Yesterday, I was trying to find out what
was wrong with the vacuum cleaner, one of those whizz bang Dyson things that’s
meant to pick up pet hair, and somehow in the process, the suction peeled off
skin from my finger.
It seemed a minor injury. It was a minor injury but the pain I felt
through this injury is nothing less than ten out ten, whenever the skinned part comes
in contact with water or anything other than fresh air.
And twenty-four hours later it
still weeps.
I told my husband it felt like a burn. I’m familiar with them. I’ve burned myself often enough over the stove
while cooking, but this is a new one.
I think of St Bartholomew, the
apostle allegedly skinned alive for spreading his faith.
The nerve endings in our skin must
be vast, or maybe not on our skin, so much as directly under our skin.
Just below the epidermis lies a
land of sensitivity that’s enough to make your heart and body break. It’s only a small wound, as I say, and I’m
sure in time it’ll be fine. but under this
morning’s shower…
For now it has stopped hurting because I hold
my finger gently above the other fingers, give it air, and freedom from further
abrasion.
Speaking of which, there have been
a few of late, abrasions that is. More
the familial kind. We are having a
battle in my family of origin about the nature of our family archive.
To me an archive is a collection
box for memories of the past, but my older brother wants it to have a more
formal ring. He wants it to include only
historical documents, photographs and other memorabilia of the family.
This brother does not consider memoir
written by contemporary, still living, people sufficient to include in the
archive.
My various siblings and I battle
over this. Though many refuse to participate
and are silent, the other half are drawn in and argue over the rights and wrongs
of this.
Why not have two boxes in the
archive, my husband reckons? One for the
official stuff that clearly warrants a place in the archive, though once upon a
time some of this would have been contestable, too – my mother’s memoir for
instance. There are enough of her
siblings who reckon my mother got things wrong.
Not that memoir can ever be about absolute facts and truthfulness,
though there are some who demand it.
In any case, my husband suggests we
have one box for the archival of the clearly-past and another box that can act as a sort
of clearinghouse. Things like people’s stories of their lives, their
recollections, can go into the clearing house, to be corrected as necessary,
and in time after some people die, be moved over to the official archive.
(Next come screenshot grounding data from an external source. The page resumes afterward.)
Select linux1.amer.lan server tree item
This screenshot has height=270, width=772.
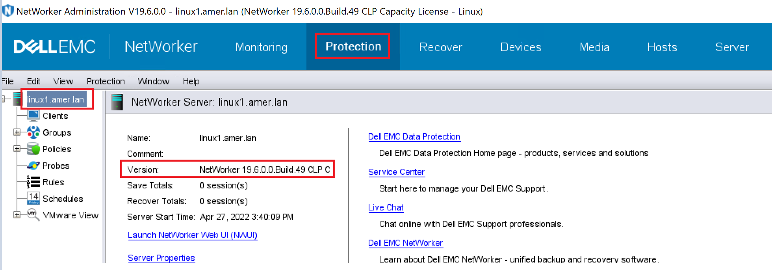[x=56, y=99]
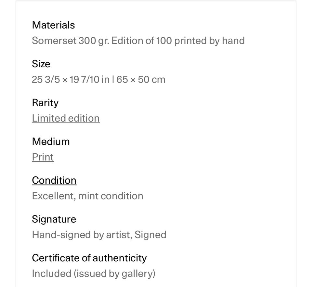Click the Signature heading
The height and width of the screenshot is (287, 312).
pos(54,219)
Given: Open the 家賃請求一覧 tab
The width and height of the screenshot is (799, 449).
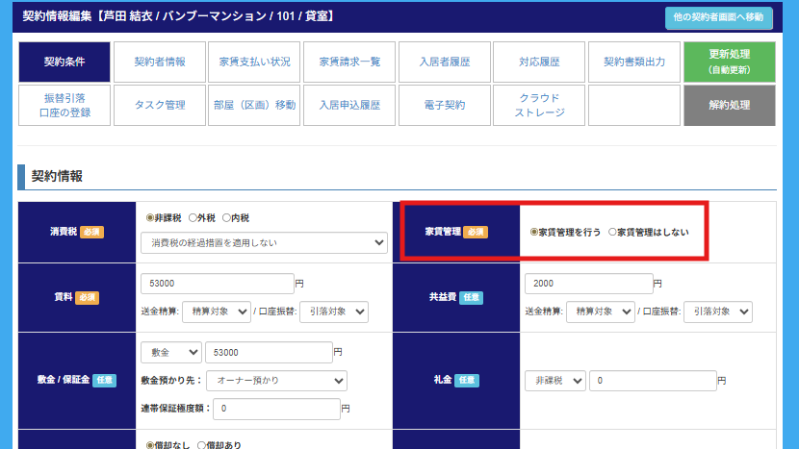Looking at the screenshot, I should pos(349,62).
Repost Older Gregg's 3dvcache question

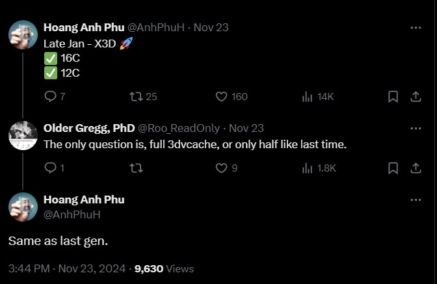point(137,168)
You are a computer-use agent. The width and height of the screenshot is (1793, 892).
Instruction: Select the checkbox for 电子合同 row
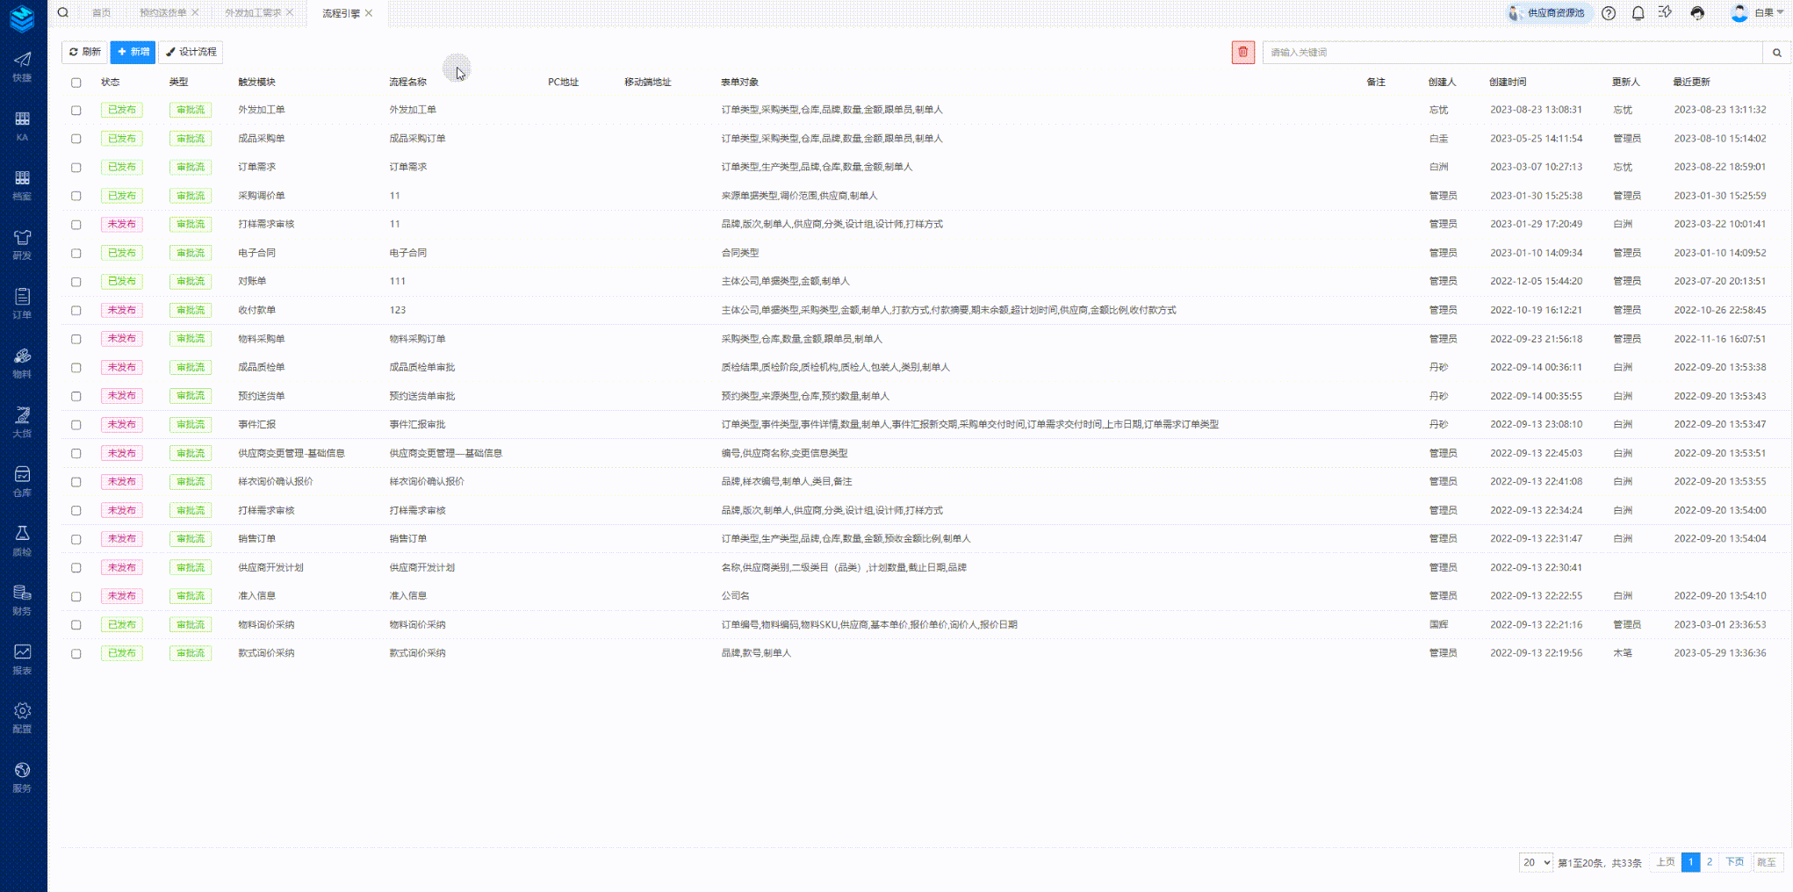coord(76,254)
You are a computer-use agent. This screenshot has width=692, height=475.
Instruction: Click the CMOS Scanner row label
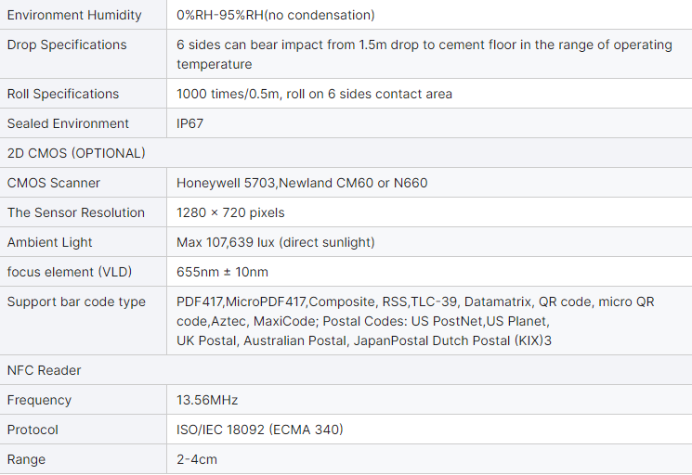pos(54,183)
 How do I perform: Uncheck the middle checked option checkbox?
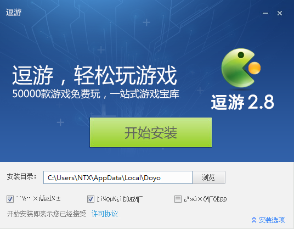(x=91, y=199)
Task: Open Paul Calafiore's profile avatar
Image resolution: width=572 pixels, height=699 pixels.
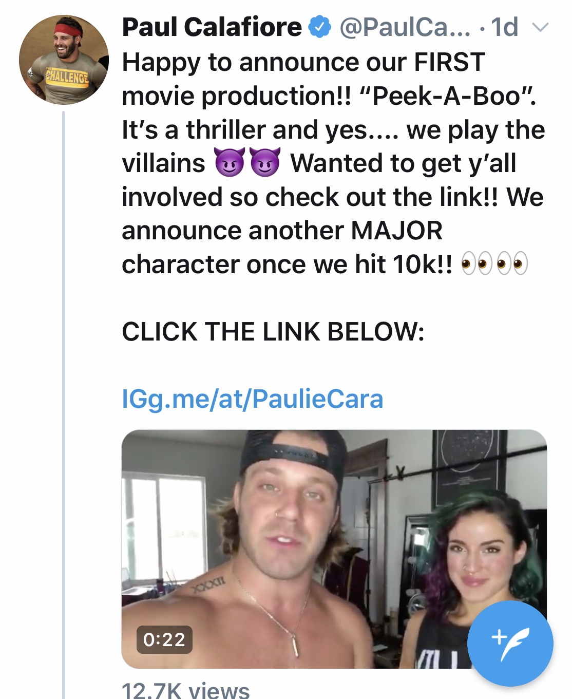Action: click(64, 60)
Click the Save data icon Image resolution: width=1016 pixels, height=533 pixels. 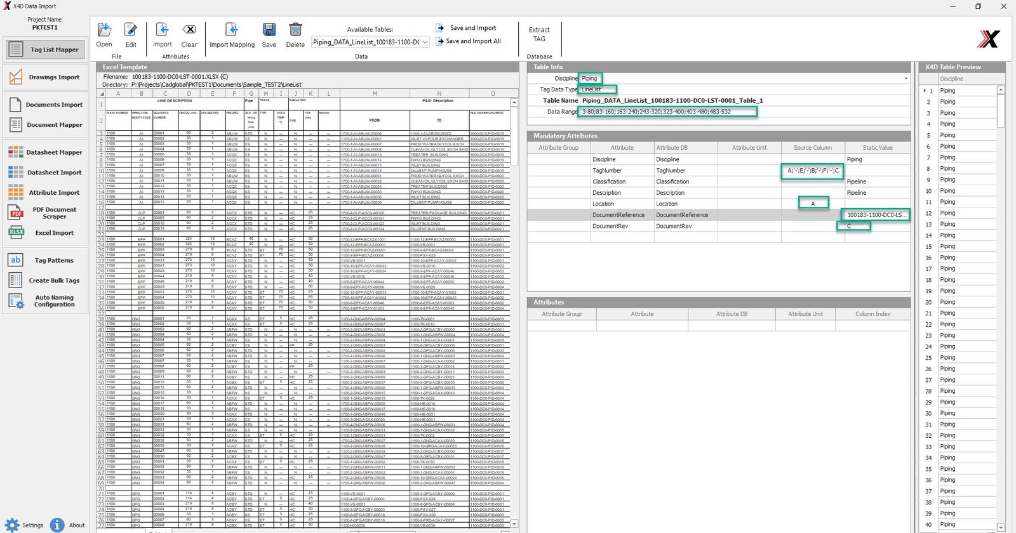pyautogui.click(x=269, y=30)
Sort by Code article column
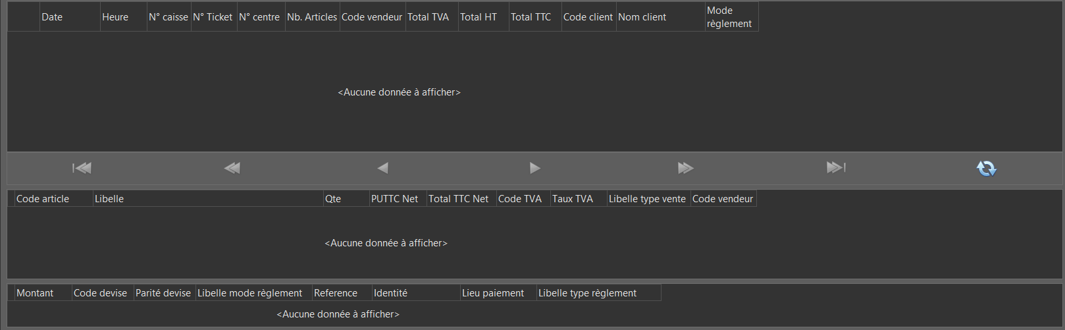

One of my other brothers put up his
chronicles and it has upset some people, both for its inaccuracies and in
places for its insensitivities.
At times, he writes about things that are
somewhat at a distance from him, despite popping up in his diary. Events that perhaps others should be free to
write about when they feel ready, or not at all, but not have this brother
display it as a family event on the page for all to see without analysis or
relevance or context.
That said, this brother, in my
view, has every right to put up his stories – not stories more a diarising of events
over part of his life time – even if others disagree.
The old archival footage is non-contestable, almost
– there’s no one alive involved who could protest – but the other stuff, the
stuff that pertains to those of us who are still alive, is like trying to hold a
boiling saucepan with no handle.
How do we pick it up without
getting scalded, or skinned?
And then next week, we escape from
it all, with a sojourn to Scotland.
As my husband said to me over
dinner last night, ‘Who would have dreamed that we would ever go to Scotland?’
It seems so far out of our familiar orbit: the Dutch, the German, the Irish,
the English.
But our youngest daughter decided
that Edinburgh University was calling and that’s where she is living for a few
more months now and that’s where we will follow, for a couple of weeks.
Only a short time to swallow all
that difference and distance, but enough perhaps to get a taste.
While we are in Glasgow, we will
meet with one of my best blogging friends, Jim Murdoch, and his wife Carrie, and
the virtual world that is the blogosphere will for an hour or so – and in some
ways forevermore – become real.
Our son-in-law’s parents, who will
travel from Germany to visit him and his small family, will stay in our house
and care for our dog and cats, while we traipse though the Highlands for
adventure.
Children force you on adventures
you might otherwise not venture into. It
takes that much to get me away from the comfort and ostensible certainty of my life at
home - notwithstanding the unexpected wounds.
But that’s a whole other story,
why it is that, unlike so many people I know, I prefer not to travel further afield
than Victoria.
Burned by the grief of my mother’s
immigration to Australia over fifty years ago, and her heart overladen with
a grief too heavy for her to carry, I shared it with her, that grief, even though I was born here.
I know from my mother, what it’s
like to be forced away from your home. Hence my compassion for all those
who come here from other lands, for whatever reasons.
They lose touch with their idea of home.